On Friday night, as a group of protesters made their way through downtown Rochester, Rochester Police Chief Jim Franklin spoke with the Post Bulletin on training, building community relationships and reflection.

Asked if anything had changed within the department and its training policies following the death last March of a Rochester man in police custody, Franklin said they “are constantly striving toward continuous improvement and evaluation of how we can get better as a profession, as an organization and as officers.”

“We are going to strive daily as a police department to build trust in this first class community we serve,” he said. “We are committed to intensifying our efforts in this and part of that is taking a hard look at our training and how we do things.”

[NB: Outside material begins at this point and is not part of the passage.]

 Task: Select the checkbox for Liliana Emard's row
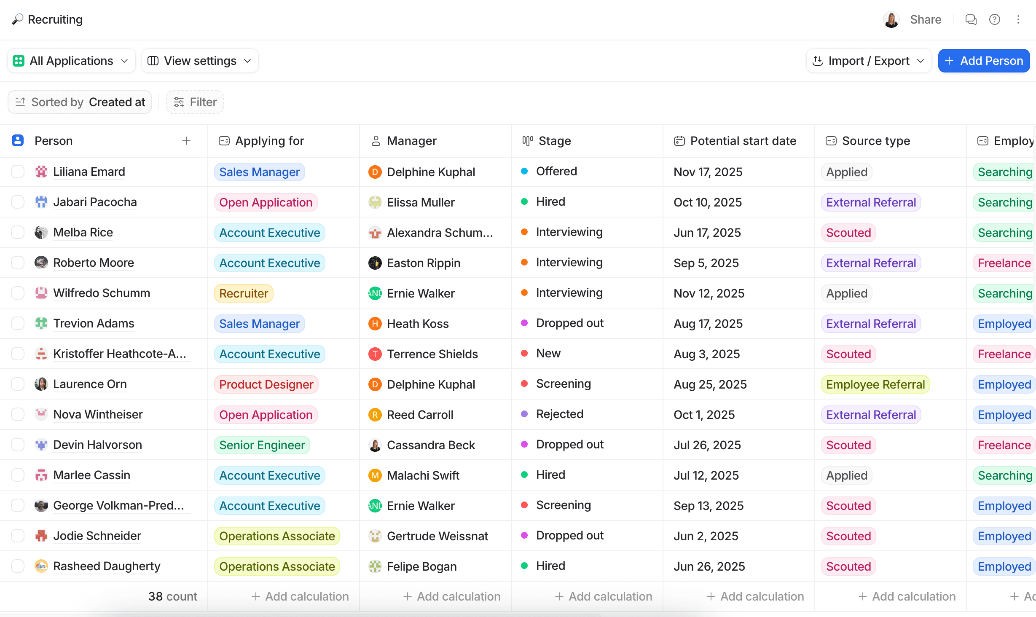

On where the department goes from this moment in history to repair, maintain or build relationships with the community, Franklin pointed to his personal philosophy of building relationships.

“The minute I saw that video, I picked up the phone and called several community leaders and just started that dialogue and just starting that conversation of where do we go from here. How do we heal?” Franklin said. “It's that tireless effort to build and maintain relationships that helps build trust in this community that I hope will serve us all well. I am committed to that. I am committed to continuing to build those relationships so that we can foster trust within the community.”

Franklin said it has been a time of reflection for him as a chief. He pointed to the department’s recently redone core mission, vision and values as an example of what he expects from his department.

On the topic of training officers in use of force, Franklin said officers train annually on response to resistance.

“It is important to understand, when we do this training, we put the officers in the holds so that they understand that kind of pain compliance concept,” Franklin said. “Second, we do not train to put the knee on the neck.”

Franklin also said that during training, officers talk about the need to evaluate the person they are dealing with and if that person loses consciousness, the first priority becomes rendering first aid.

The department does have a policy on the duty to intercede, which Franklin said means if any officer observes another officer using force that is clearly beyond that which is objectively reasonable they should intercede.